| Task to carry out |
Return the full set of entries below exactly, leaving every image out.

[Records to use Boundary: Start]

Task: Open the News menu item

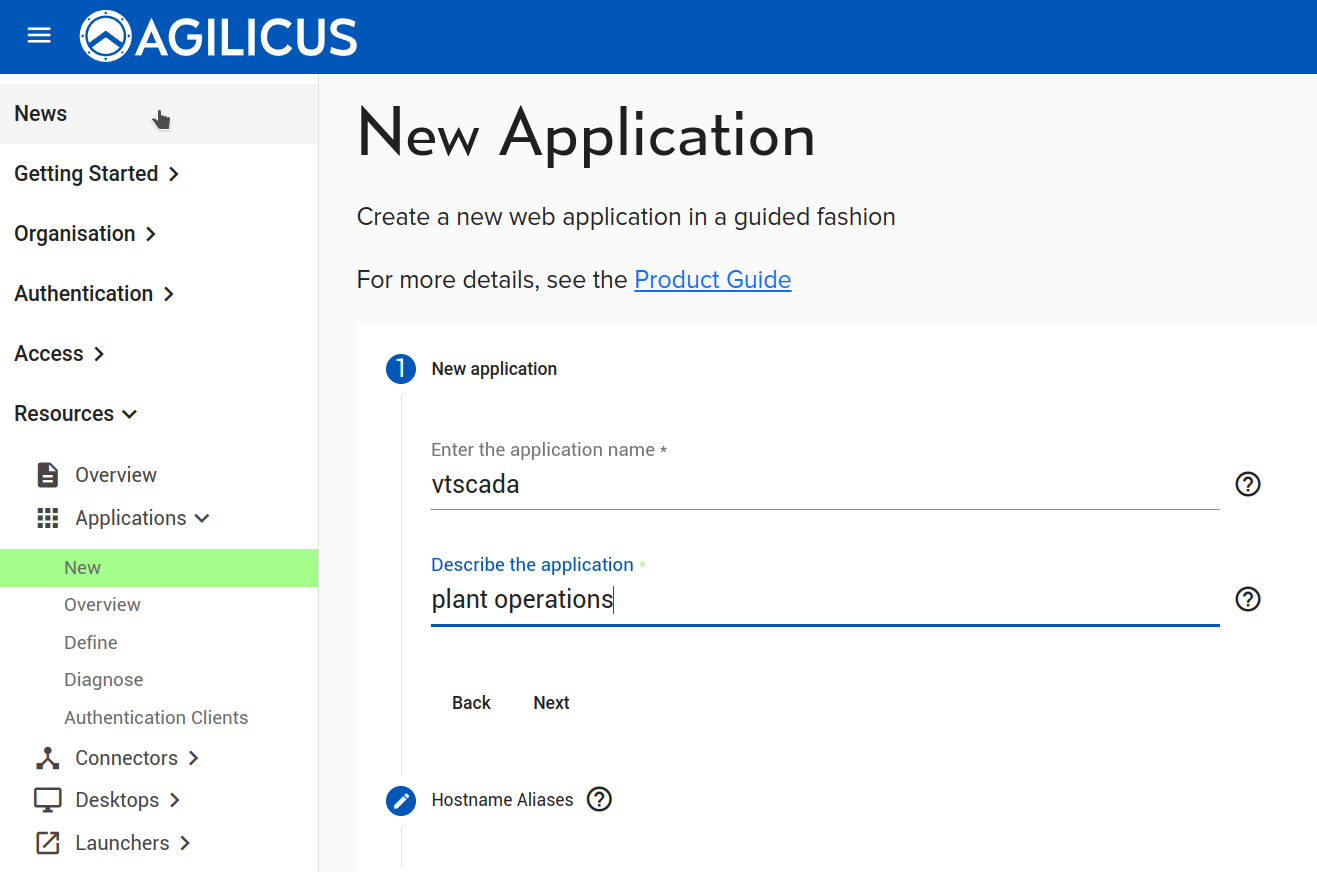Action: pyautogui.click(x=41, y=114)
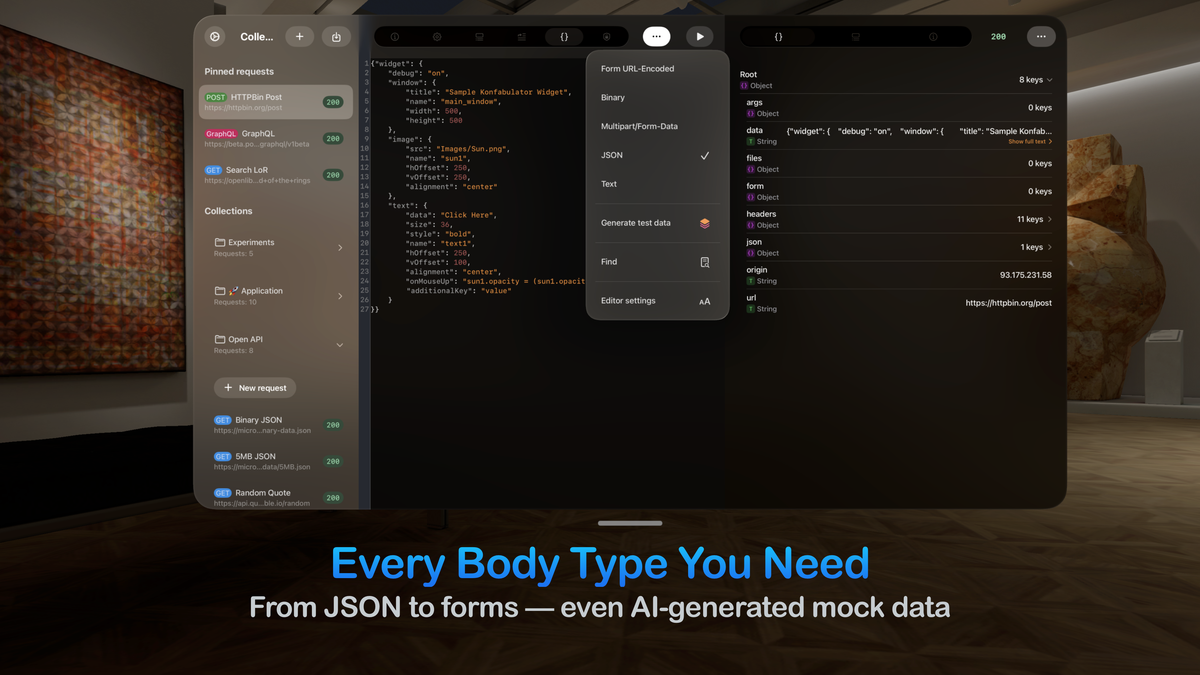Open the request settings gear icon
Screen dimensions: 1200x675
437,36
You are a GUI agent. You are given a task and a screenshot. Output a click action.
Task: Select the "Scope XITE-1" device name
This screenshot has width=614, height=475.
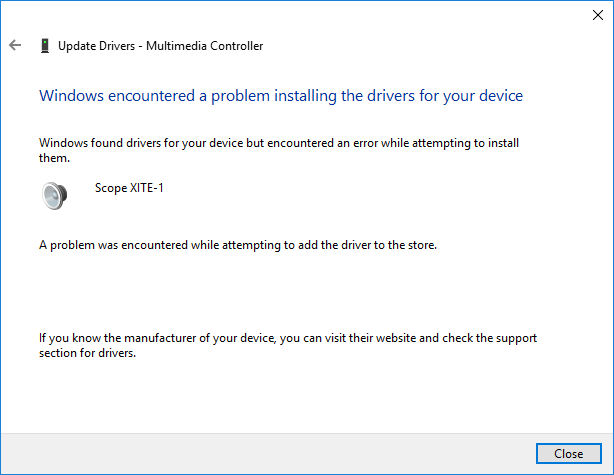(x=129, y=188)
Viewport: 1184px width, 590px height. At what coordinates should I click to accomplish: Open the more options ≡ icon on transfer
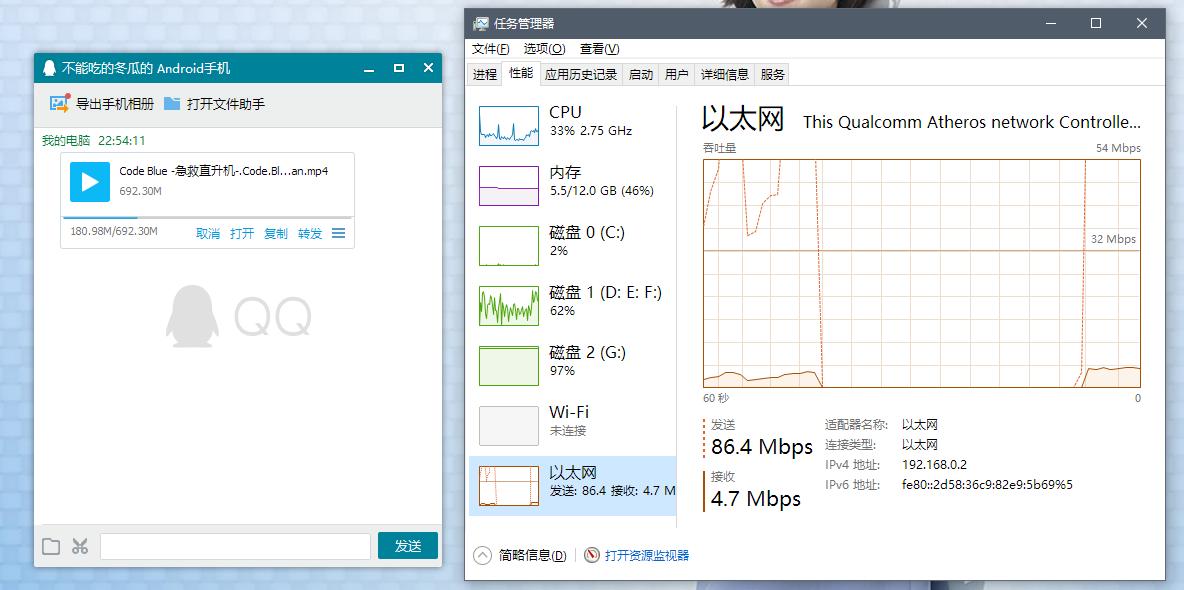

[Records to use Boundary: End]

| Written solution |
Task: Open the News menu item

Action: pyautogui.click(x=41, y=114)
Open the request settings gear icon
Screen dimensions: 1200x675
437,36
You are a GUI agent. You are given a task and a screenshot. Output a click action.
Task: Select the "Scope XITE-1" device name
This screenshot has width=614, height=475.
(x=129, y=188)
Viewport: 1184px width, 590px height. At what coordinates should I click to accomplish: Open the more options ≡ icon on transfer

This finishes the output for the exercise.